BEGIN Data for analysis

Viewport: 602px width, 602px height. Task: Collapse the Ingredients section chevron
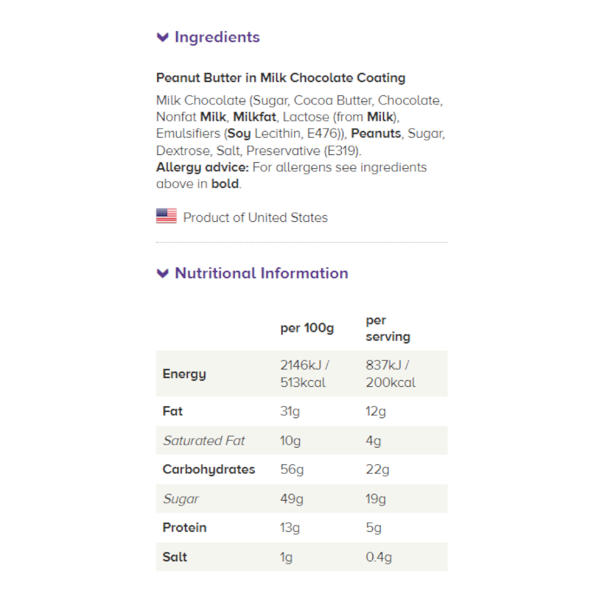click(x=163, y=37)
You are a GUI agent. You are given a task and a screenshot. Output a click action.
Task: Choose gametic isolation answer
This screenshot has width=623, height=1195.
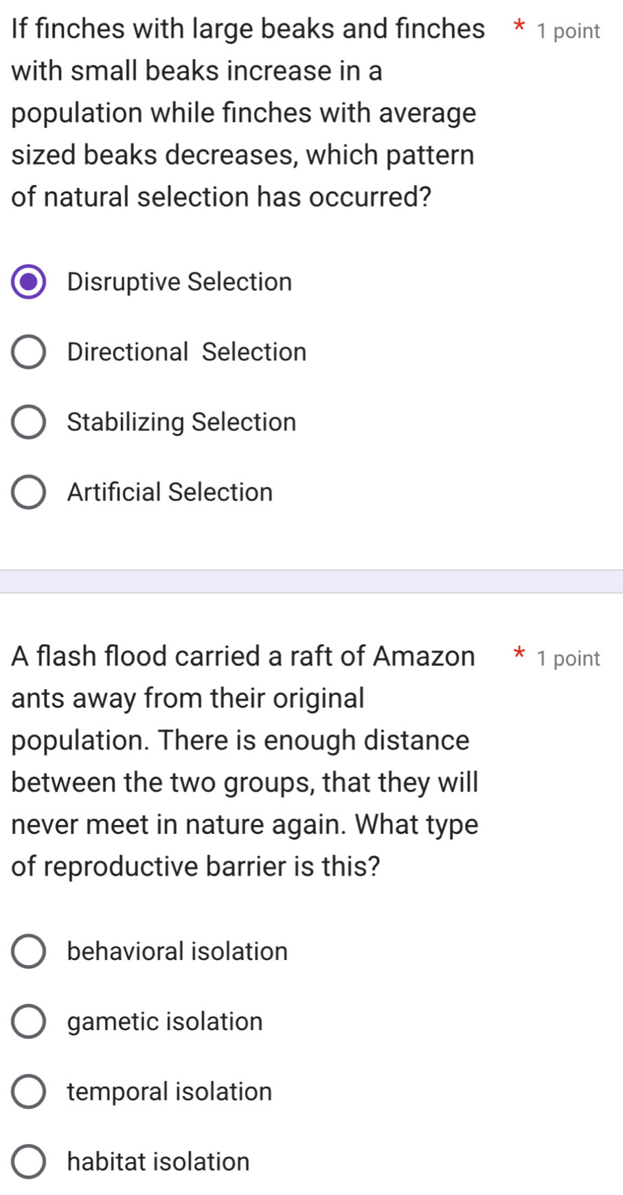point(28,1022)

END Data for analysis

▸ What you will do
For this exercise, please reproduce the records above exactly and drop the images.

▸ Output of the task
Viewport: 602px width, 602px height. Task: Collapse the Ingredients section chevron
click(x=163, y=37)
You are a GUI agent. You are given a task and a screenshot. Output a click action.
Task: Choose gametic isolation answer
This screenshot has width=623, height=1195.
point(28,1022)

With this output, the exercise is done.